Warriors seek answers after NBA Finals loss to Raptors
Toronto (Canada) (AFP)
Confident despite losing their NBA Finals opener, the defending champion Golden State Warriors say they must hustle faster defensively and reduce mistakes to defeat the Toronto Raptors.
Seeking their third consecutive title and fourth crown in five years, the Warriors had won 12 consecutive playoff series openers before falling 118-109 Thursday, gaining hard-earned wisdom for Sunday's game two.
"We're down 0-1 but it's not the end of the world," Warriors guard Stephen Curry said. "We've proven our resiliency and ability to win games we need to, answer the bell and learn.
"They obviously played well but our confidence remains the same. It's just come out, play hard, get game two and take it from there.
"I like the vibe that we have in the locker room in terms of everybody focusing on what they need to do differently and the overall energy bump we need to have to go steal game two."
Warriors coach Steve Kerr has stressed fast-moving defensive work because he sees familiar challenges in how the Raptors play.
"Transition defense is where it starts. We were just careless getting back," Kerr said. "When you've got a team that can push the ball from a lot of different positions and plays fast, you've got to be vigilant every possession.
"If anything, they remind me of us."
Warriors forward Draymond Green, who took the blame for Pascal Siakam's 32-point performance for Toronto in the opener, vows a more aggressive style Sunday.
"We can do a lot better in executing and there are some adjustments we can make," Green said. "I have to be more aggressive. Aggressiveness starts with me and everybody else will follow. If I'm on my heels, everyone else is on their heels.
"All five guys got to do a better job of just being physical, being alert, and we'll be all right.
"We're champions. We understand what it takes. People hold us to a higher standard, but we hold ourselves to an even higher standard."
- Rust shaken off -
Curry, who has sparked Golden State's attack with forward Kevin Durant out with a calf injury, said a 10-day break between games and being unfamiliar with the Raptors contributed to the Warriors' loss.
"The first half after that 10-day break it was a little bit sloppier than we might have thought and a little bit more rust that we had to shake off," Curry said.
"I don't think it's that complicated what we need to do differently -- it's just play better, take away easy buckets for them and control momentum a little bit better."
Green agrees the Warriors will be able to better compete against a team that has the speed and quick-strike ability of their reptilian namesakes.
"We got our conditioning back," Green said. "It was a bit rough after 10 days off.

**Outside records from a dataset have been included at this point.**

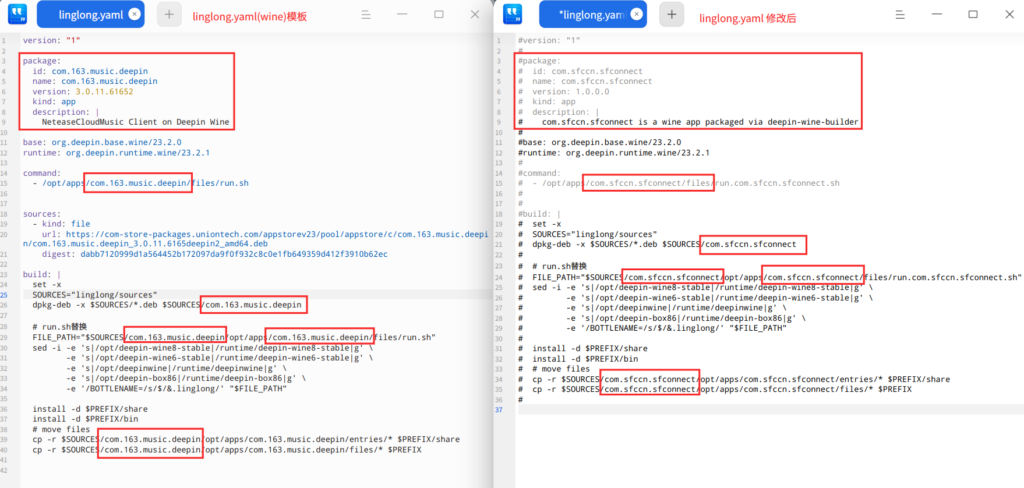Close the linglong.yaml tab in left window
This screenshot has width=1024, height=488.
[x=133, y=15]
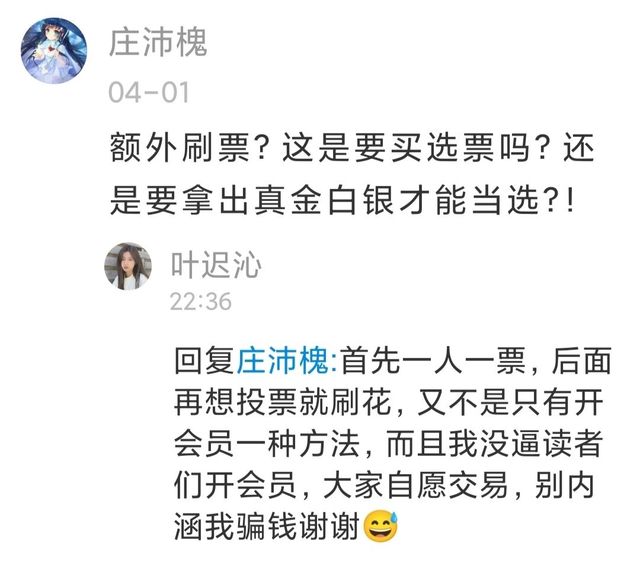Tap the word 回复 starting the reply
The height and width of the screenshot is (562, 640).
point(205,361)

Now we've got a feel for them. We know what we can do better. I like where we're at. Yeah, we lost but I think we figured some things out, and we'll be better next game.

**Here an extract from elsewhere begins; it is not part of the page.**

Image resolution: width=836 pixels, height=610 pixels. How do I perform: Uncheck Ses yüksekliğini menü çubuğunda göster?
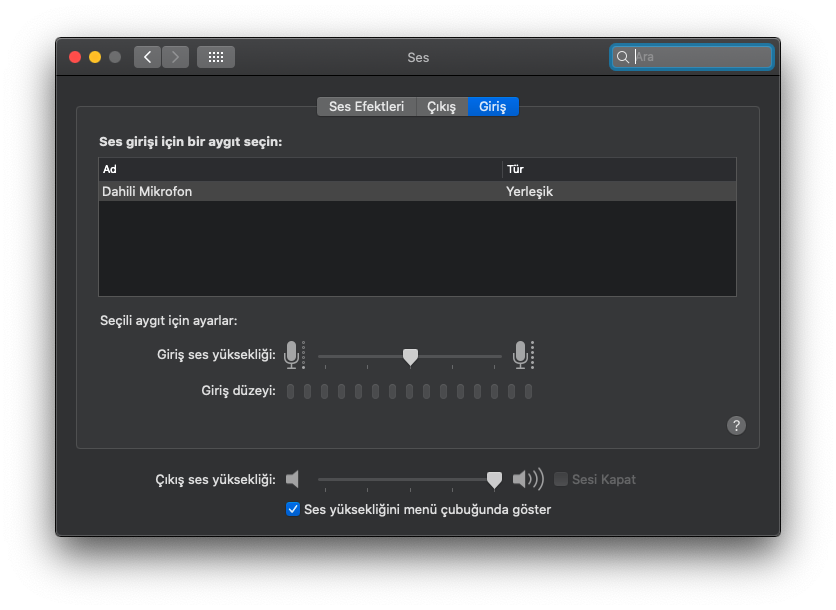click(293, 509)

"Our rotation has got to be better. We've got to fly around a little bit more. We can still play better and I know we will."
- 'Want to see you fall' -
But the Warriors also have a new appreciation for the Raptors' speed.
"They're very fast, a little faster than it even looks on tape," Green said. "They definitely have a lot of speed. It's different once you see it and once you feel it.
"So now that we got a feel for it, we know how to adjust. We know how important it is."
The Warriors accept that all of Canada, and much of the United States, want them dethroned.
"People in the States are rooting against us because we beat all their teams," Green said. "When you're at the top, no one's ever cheering for you to stay there. They want to see you fall. That's just kind of the mind of most human beings."